Agent vulnerability resolution doesn't account for multiple workloads / agents

Summary

Agent vulnerability resolution works by submitting a list of Vulnerability UUIDs which were identified in a scan, and resolving all the active cluster image scanning vulnerabilities which have UUIDs that do not appear in the list. This does not behave as expected when there are multiple workloads, because each workload is scanned in a separate goroutine, and each goroutine submits UUIDs to internal/kubernetes/modules/starboard_vulnerability/scan_result individually. When we scan more than one workload, we encounter this conflict:

Workload A is scanned
Vulnerabilities for workload A are created in GitLab
Vulnerabilities not present in the scan for workload A are resolved
Workload B is scanned
Vulnerabilities for workload B are created in GitLab
Vulnerabilities not present in the scan for workload B are resolved
1. This resolves all the vulnerabilities from the scan of Workload A, even if they are still present.

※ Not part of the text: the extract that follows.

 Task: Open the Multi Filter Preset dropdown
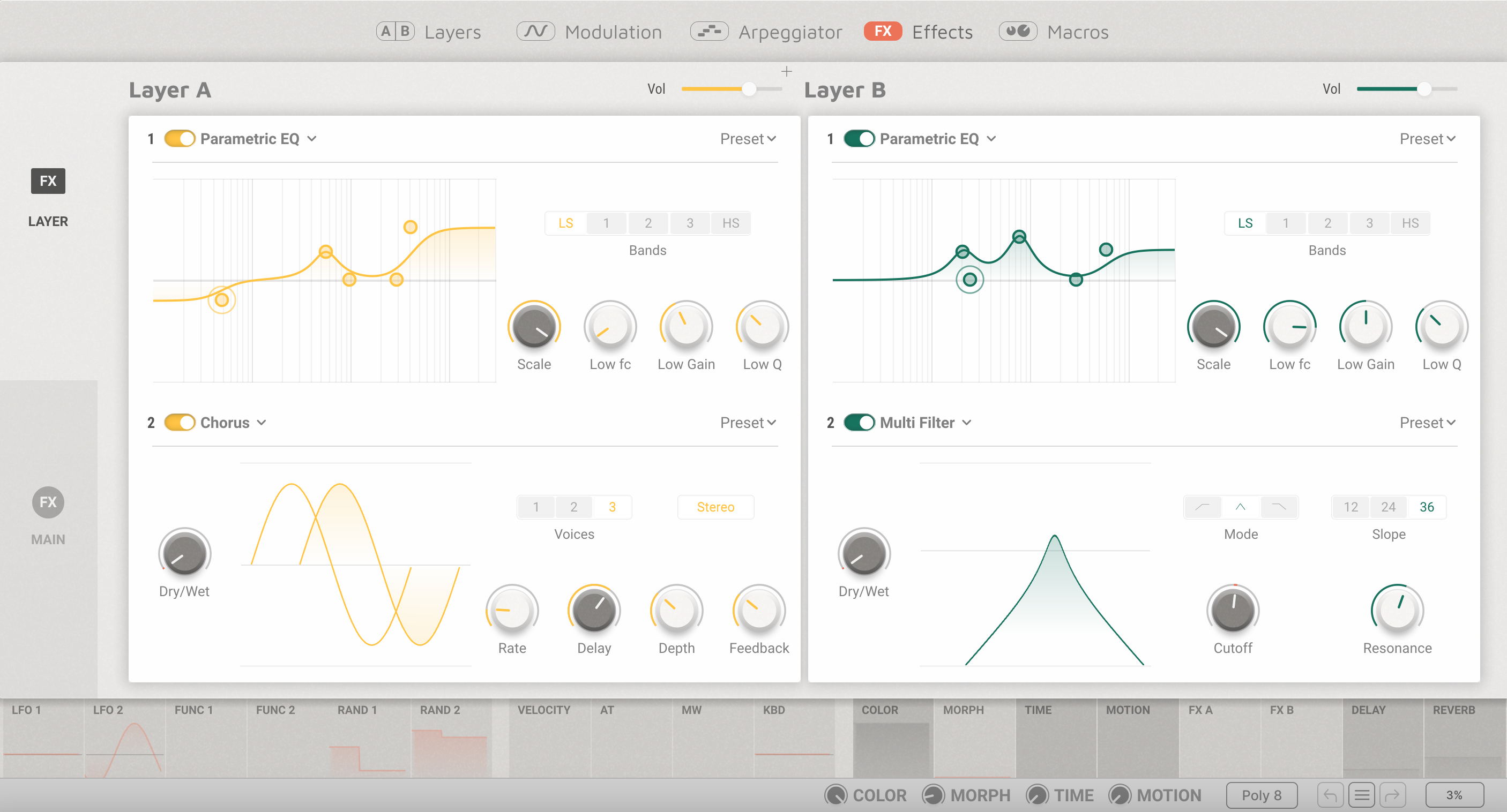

Attempting to use scanning with multiple agents in one project will result in a similar problem. When scanning with two agents A and B, agent B will mark all of the vulnerabilities detected by agent A as resolved upon completion.

Steps to reproduce

Ensure your GDK installation runs KAS from master:

# from GDK root
echo master > gitlab/GITLAB_KAS_VERSION
make gitlab-k8s-agent-update-run
gdk restart gitlab-k8s-agent

Create a new local project.
Connect an Agent in an existing cluster.
Tunnel your local KAS to make it reachable from within the cluster (I used ngrok for exmaple). Patch the deployment's --kas-address to point to the tunneled KAS.

Create two deployments, e.g.:

kubectl create deployment ubuntu --image ubuntu:18.04
kubectl create deployment nginx --image nginx:1.20.0

Navigate to the project's "Operational vulnerabilities" tab in the Security Report. Filter for "Resolved" with the status dropdown and find that all vulnerabilities have been resolved:

Example Project

What is the current bug behavior?

What is the expected correct behavior?

Relevant logs and/or screenshots

Possible fixes

Change how agentk does vulnerability resolution:
1. As scans are running, create a consolidated list of vulnerability UUIDs from all the different scan goroutines
2. Once all the scans have been completed, submit at scan_result request with the UUIDs from all workloads
3. Another option would be do a composite query on the rails end for undetected vulnerabilities, where we also search for the location UUID. However, this will not resolve vulnerabilities for workloads which no longer exist, so I believe that this method is better.
In order to support multiple agents, we also need to update StarboardVulnerabilityResolveService so that it queries for undetected findings by agent_id.

Implementation plan

This MR (Fix resolving cluster image scanning vulnerabil... (!91121 - merged)) was created to verify this Implementation plan, you can verify if this is working in our case.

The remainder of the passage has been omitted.